Quando perdiamo un elemento dentario oggi è possibile ripristinarlo con un “impianto”.
Ma cosa si intende per “impianto”?
Bene l’impianto non è altro che una radice artificiale che può essere utilizzata per supportare una “corona protesica”. L’impianto viene inserito nell’osso esattamente come sono inserite le radici dei nostri denti. Quindi il requisito principale è che ci sia una disponibilità di osso sufficiente in altezza e spessore per poter alloggiare una “radice” di diametro e lunghezza sufficiente a sostenere la corona del dente da ripristinare.
Per esempio l’impianto che dovrà sostenere un molare avrà dei requisiti meccanici differenti da quello che dovrà sostenere un incisivo inferiore. Vien da se che è obbligatorio verificare il volume osseo “prima” di inserire l’impianto, questo lo si fa con una tac 3d.
Quando l’osso è sufficiente si potrà procedere con una tecnica “semplice”. In caso contrario si dovrà procedere ad un ripristino dei volumi ossei con delle tecniche di innesto osseo che possono servire per aumentare l’altezza o lo spessore dell’osso residuo.
La cosa più importante è che questa nuova radice, l’impianto, dovrà servire a sorreggere la corona. Quindi non si dovrebbe inserire “a caso” ma prevedendo la posizione finale del dente protesico. La corona protesica infatti determinerà l’inclinazione dell’impianto e la sua posizione tridimensionale.
Come fare a “prevedere” quindi la posizione dell’impianto “protesicamente guidato”? Con la pianificazione computer assistita che può portare alla realizzazione di una “dima implantare” per il posizionamento dell’impianto in “chirurgia guidata”.
La pianificazione protesicamente guidata può portarci a scoprire che, sebbene dalla tac il volume osseo possa sembrare sufficiente all’inserimento implantare, la posizione ottenibile potrebbe non coincidere con la corona protesica. Quindi anche se con un buon volume osseo si può verificare la necessità di eseguire comunque una tecnica di rigenerazione ossea per aumentare il volume osseo disponibile e posizione l’impianto in una posizione corretta.
Infine, ma non meno importante, c’è la valutazione della quantità e qualità della gengiva.
I nostri denti hanno la radice nell’osso ma sono abbracciati dalla gengiva. La gengiva è un’unità funzionale fondamentale per il mantenimento degli impianti a lungo termine.
Nel progettare la riabilitazione di un impianto è quindi fondamentale anche valutare quanta gengiva abbiamo nella zona da operare e di che qualità. Infatti dopo la perdita di un dente, oltre ad un riassorbimento osseo, si può osservare una riduzione del volume gengivale.
La gengiva “buona” è la gengiva cheratinizzata. Questa è più spessa e resistente per la presenza degli strati di cheratina, come avviene sui palmi delle nostra mani o dei piedi. Lo strato cheratinizzato permette di resistere meglio ai traumi meccanici causati dal cibo durante la masticazione o dalle manovre di igiene orale.

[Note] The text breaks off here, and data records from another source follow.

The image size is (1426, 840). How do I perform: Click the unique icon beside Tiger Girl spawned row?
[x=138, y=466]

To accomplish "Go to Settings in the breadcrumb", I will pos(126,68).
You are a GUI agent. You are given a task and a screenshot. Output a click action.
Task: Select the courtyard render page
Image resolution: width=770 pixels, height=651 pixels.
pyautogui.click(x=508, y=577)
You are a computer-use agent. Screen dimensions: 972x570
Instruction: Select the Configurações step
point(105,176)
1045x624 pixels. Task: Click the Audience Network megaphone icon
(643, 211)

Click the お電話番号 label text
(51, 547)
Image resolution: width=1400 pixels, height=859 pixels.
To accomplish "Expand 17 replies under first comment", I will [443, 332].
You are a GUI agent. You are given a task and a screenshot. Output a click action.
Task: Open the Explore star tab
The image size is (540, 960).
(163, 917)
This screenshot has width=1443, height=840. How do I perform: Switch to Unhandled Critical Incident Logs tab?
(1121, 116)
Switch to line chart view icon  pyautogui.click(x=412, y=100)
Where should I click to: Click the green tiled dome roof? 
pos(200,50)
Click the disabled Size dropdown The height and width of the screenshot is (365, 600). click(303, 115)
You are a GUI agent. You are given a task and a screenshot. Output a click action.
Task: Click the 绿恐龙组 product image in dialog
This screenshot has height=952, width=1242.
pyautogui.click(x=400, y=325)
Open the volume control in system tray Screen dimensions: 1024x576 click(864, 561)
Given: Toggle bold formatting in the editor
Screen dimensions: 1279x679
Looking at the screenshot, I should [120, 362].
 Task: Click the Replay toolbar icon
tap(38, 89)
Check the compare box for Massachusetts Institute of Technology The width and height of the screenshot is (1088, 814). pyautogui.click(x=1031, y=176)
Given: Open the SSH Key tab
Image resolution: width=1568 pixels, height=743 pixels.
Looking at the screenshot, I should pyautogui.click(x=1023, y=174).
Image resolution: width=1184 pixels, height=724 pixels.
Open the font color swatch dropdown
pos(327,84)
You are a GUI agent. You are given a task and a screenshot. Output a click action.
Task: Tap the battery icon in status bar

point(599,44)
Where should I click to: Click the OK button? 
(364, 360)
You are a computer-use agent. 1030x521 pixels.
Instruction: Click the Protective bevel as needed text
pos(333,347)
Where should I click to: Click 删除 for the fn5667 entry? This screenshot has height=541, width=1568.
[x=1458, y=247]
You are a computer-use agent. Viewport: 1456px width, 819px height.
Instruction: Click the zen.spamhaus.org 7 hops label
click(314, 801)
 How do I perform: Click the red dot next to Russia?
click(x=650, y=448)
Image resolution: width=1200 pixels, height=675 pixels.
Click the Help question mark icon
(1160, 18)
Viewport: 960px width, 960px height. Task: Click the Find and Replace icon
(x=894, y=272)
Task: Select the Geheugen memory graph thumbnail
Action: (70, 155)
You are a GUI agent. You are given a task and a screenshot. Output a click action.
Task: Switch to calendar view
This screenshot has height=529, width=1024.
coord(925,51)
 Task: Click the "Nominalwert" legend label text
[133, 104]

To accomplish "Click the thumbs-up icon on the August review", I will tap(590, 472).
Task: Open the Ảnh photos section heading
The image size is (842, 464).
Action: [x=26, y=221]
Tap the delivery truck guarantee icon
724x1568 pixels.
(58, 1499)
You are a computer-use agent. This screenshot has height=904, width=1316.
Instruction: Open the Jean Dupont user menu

Non di rado assistiamo a problemi anche sui denti naturali causati dalla scarsa o assente gengiva cheratinizzata; quindi sempre più spesso ci troviamo a dover ripristinare anche questo tessuto. Come?
Con degli innesti gengivali che ci permettono in modo semplice e predicibile di ripristinare spessore e qualità aumentando la resa estetica dei nostri lavori e la loro longevità.
Tutto questo serve per permetterci non di “mettere un impianto” ma di “riabilitare un elemento dentario perso”.
Quando i denti da riabilitare sono più di uno possiamo dover inserire più di un impianto per poi realizzare dei ponti o delle protesi totali fisse su impianti.